Purebred dogs may land in animal shelters and rescue programs because their owners failed to do their homework, acted on a whim, or irresponsibly misjudged a breed’s temperament, activity level, capabilities, or lifestyle needs. We’ve asked five breeds to tell it straight: Why do they sometimes need to find new families?
1. Great Dane
Great Dane courtesy Rachel Wilson/Great Dane Rescue of New England
Developed in Germany to hunt boar and guard estates, we’re famous for our strength and size. In fact, at 120 to 150 pounds, we often weigh the same as our humans! Some families enthralled by our size may underestimate the challenges that come with such sheer mass. As pups we’re smart and capable, but also rambunctious and rowdy. Think gigantic muddy paws, huge poop, and a whopping big quest for fun. And since we mature rather slowly, you’ll enjoy (or bemoan!) our puppy antics for some two years. We’re capable of massive mischief: A small breed pup may destroy your shoe; I can abolish your bed. But here’s the good news: If you commit to early training, we make wonderful adult companions. We have moderate exercise requirements, a deep bark to deter trespassers, and we eat proportionately much less than small breed dogs. And lastly, while my huge size may offer challenges (good luck getting me into a small car!), I’m sure to counterbalance those challenges with boatloads of affection. I give massive hugs!

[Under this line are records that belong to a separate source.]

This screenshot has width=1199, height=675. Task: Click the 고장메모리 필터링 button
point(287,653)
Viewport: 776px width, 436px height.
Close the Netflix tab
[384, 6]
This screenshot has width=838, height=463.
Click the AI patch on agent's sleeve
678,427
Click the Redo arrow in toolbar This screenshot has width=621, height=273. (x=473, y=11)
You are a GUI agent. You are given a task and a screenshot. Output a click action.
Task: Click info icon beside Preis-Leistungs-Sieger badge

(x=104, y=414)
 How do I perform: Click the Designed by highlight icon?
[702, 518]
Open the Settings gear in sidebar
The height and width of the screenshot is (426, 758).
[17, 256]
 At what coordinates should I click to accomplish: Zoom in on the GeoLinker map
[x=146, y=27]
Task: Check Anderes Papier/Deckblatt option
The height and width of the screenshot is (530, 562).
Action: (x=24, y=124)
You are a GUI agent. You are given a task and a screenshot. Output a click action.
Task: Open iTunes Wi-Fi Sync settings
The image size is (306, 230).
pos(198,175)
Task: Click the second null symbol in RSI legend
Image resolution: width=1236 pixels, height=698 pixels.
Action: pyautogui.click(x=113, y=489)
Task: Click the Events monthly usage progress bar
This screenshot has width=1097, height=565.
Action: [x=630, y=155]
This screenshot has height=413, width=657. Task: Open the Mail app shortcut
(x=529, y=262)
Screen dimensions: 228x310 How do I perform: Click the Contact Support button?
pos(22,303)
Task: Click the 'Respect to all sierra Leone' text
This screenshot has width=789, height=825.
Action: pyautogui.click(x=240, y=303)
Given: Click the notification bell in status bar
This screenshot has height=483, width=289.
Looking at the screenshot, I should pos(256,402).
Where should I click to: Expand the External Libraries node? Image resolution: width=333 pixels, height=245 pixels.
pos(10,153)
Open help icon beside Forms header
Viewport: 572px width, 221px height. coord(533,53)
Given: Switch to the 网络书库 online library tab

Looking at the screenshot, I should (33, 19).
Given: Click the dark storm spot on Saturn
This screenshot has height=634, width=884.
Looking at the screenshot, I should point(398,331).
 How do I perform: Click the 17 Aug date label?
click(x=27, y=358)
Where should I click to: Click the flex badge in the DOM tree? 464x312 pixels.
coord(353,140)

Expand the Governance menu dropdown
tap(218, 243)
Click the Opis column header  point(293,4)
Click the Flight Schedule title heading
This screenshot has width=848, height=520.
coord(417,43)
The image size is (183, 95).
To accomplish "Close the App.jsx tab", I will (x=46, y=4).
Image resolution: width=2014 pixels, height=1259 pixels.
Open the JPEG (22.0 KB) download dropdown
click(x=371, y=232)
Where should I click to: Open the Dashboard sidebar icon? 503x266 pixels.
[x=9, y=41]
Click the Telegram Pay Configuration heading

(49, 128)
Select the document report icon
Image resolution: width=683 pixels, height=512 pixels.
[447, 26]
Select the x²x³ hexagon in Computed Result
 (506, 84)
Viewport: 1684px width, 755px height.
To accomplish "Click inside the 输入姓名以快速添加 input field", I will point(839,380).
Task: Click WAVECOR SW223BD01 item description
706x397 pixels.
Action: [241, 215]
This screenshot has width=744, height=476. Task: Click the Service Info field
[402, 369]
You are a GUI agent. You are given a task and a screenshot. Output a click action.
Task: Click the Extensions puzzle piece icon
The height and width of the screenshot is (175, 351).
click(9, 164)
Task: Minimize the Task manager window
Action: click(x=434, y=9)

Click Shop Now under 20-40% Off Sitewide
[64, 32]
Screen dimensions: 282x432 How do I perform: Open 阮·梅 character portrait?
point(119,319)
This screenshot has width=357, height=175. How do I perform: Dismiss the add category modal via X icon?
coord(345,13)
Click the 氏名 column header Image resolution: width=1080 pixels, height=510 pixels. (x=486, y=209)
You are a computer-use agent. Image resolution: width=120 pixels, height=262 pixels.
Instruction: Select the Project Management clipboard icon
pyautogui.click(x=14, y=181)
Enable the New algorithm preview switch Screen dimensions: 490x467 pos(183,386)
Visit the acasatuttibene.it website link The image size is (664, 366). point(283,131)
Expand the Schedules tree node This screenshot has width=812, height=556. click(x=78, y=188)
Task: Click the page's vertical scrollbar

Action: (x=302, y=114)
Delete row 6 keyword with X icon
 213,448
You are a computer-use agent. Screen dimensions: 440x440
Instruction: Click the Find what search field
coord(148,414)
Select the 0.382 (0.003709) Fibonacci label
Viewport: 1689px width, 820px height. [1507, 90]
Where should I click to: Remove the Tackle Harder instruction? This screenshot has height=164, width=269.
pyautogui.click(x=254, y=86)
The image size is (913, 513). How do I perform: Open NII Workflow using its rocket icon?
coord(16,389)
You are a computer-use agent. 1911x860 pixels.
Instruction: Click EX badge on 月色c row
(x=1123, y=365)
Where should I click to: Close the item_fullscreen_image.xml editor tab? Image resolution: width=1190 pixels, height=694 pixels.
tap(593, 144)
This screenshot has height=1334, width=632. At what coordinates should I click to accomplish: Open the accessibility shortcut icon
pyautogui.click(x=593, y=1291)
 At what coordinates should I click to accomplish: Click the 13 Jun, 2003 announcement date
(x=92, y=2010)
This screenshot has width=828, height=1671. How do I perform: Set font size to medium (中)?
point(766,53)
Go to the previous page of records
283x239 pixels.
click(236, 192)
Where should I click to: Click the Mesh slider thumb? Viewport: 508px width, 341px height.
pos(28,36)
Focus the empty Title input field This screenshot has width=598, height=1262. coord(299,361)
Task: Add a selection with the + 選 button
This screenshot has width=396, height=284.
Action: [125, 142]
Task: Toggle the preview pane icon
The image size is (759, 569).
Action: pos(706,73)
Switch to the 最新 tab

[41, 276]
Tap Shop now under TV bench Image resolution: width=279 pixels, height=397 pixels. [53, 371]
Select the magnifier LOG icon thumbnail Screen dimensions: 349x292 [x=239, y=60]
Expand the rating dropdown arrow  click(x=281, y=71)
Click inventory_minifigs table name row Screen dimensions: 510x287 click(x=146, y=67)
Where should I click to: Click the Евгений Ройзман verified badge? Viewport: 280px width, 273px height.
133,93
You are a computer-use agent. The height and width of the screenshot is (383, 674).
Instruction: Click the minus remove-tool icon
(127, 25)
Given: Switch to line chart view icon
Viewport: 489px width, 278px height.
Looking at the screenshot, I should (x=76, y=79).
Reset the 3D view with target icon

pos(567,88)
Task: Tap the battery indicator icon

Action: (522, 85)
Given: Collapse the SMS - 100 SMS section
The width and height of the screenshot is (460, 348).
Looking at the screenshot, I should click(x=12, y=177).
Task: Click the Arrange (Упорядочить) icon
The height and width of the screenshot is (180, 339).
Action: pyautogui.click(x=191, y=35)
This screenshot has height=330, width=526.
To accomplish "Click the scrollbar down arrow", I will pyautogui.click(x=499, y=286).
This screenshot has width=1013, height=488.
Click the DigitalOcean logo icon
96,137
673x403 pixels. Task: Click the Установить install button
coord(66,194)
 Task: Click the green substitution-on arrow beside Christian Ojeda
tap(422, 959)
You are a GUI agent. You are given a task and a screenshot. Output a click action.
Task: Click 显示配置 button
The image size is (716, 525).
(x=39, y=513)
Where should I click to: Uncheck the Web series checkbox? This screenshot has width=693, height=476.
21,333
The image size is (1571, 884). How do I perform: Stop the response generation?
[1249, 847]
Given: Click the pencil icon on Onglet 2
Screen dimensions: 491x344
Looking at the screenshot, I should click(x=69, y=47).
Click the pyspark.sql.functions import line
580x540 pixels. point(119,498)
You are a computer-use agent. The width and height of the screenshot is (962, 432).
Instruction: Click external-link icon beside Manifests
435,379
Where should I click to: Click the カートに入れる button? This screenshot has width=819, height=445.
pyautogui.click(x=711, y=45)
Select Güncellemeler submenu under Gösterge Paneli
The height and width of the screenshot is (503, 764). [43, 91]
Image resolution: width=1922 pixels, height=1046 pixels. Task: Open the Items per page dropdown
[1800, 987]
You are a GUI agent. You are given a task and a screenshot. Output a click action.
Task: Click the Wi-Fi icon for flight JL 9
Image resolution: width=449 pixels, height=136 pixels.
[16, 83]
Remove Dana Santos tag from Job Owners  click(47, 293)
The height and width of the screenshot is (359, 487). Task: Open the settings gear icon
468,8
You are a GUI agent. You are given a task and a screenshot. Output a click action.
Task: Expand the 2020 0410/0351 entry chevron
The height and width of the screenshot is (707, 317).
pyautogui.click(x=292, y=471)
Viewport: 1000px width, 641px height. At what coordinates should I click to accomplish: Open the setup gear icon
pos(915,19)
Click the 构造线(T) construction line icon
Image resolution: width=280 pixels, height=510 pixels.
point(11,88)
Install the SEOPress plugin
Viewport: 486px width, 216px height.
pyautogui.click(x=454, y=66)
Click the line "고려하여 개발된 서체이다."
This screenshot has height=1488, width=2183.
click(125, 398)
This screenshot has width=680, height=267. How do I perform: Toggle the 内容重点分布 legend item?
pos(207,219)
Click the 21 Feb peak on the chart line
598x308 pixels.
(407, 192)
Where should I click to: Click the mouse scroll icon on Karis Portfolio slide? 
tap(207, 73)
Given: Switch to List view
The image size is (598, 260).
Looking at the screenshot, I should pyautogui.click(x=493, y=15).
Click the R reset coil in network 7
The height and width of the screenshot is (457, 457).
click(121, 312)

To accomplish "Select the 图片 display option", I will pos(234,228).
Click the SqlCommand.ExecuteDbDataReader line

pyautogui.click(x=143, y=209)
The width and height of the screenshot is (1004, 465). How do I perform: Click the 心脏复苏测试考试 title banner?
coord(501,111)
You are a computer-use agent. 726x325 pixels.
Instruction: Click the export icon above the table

Beauceron courtesy Bethany Tracy/Wasatch Canine Camp
The French developed me as a multi-purpose working and herding dog. I defended herds and flocks, protected homes, and took care of my family. Militaries employed me as messenger and rescue dogs. Do you get the picture that I’m a breed with a strong work ethic? Well, sometimes families who think they want the outstanding loyalty, faithfulness, and protection we offer then change their minds. For goodness sake! One man had the audacity to complain that I wouldn’t let an outsider in our house when he wasn’t home (I didn’t buy that lame story about the stranger being a repairman!). Some families do appreciate our protective spirit, but miscalculate our determination to find work. I’ll relish employment in competition obedience, hiking, or tracking. Just about any sport will do. If you can’t think of one, I’ve heard digging up in-ground sprinklers is a worthy task!
Border Collie courtesy Amanda Labadie/Many Muddy Paws
Developed by the British for herding, I can control sheep with a mere stare. Many say I’m the most intelligent breed on earth. But along with my intellect, I have additional extraordinary traits. Did you happen to see the captivating Border Collie, Trick, at the Westminster Masters Agility show? You may have noticed his exceptional focus (Audience? What audience?) and speed. Trick whipped through those weave poles as though they were mere grass blades in his way. His concentration was intense; his dexterity exceptional. Trick, like any great Border Collie, is a bundle of brainpower and liveliness, wrapped in an incredible ambition to succeed. Sounds great, right? If you have the time to exercise our bodies and stimulate our minds, you’ll find we’re superb companions. If you don’t keep us busy, however, we’ll commence the sport of Driving You Batty. And trust me, we’ll succeed at any sport we pursue!
Jack Russell Terrier courtesy Mary Huff/Tails in Design
We’re an energetic, tough, smart, earth-working Terrier developed in England. We’re fast, focused, spirited, and highly trainable. Let me qualify that: I’m trainable when I value your request. If you ask me to hold a boring Sit-Stay for no good reason, I may disagree. If you desire a dynamic breed, I’m your guy. But no fair then calling foul on my lively antics. If you ask for an intelligent breed, don’t be dismayed when we outsmart you. I’m proud to be the complete package of canine delight, but I’ll expect an equally complete commitment from you. In return, I’ll give you allegiance sprinkled with an extra helping of merriment.
Greyhound courtesy Ernie Slone
We’re an ancient breed developed for hunting and coursing, celebrated for our astonishing sprint. Our activity requirements aren’t as high as you’d guess: We spend a good part of the day curled up with our families for warmth and affection. We’re docile, sweet, and sensitive, both emotionally and physically. Our skin is thin and delicate; our short coat and low body fat don’t offer much insulation from the cold. Most of us in breed rescue come from the racetrack world. We’re typically happy to hang up our racing jackets, even at a relatively young age. With a little patience from our families, we adapt remarkably well to home environments. Most importantly, although we’ll need a daily run, we’re generally easy keepers. We’re not big barkers, diggers, or eaters. We sleep a lot, and we love to share snuggles. Plus you get to brag you have the fastest dog on the planet!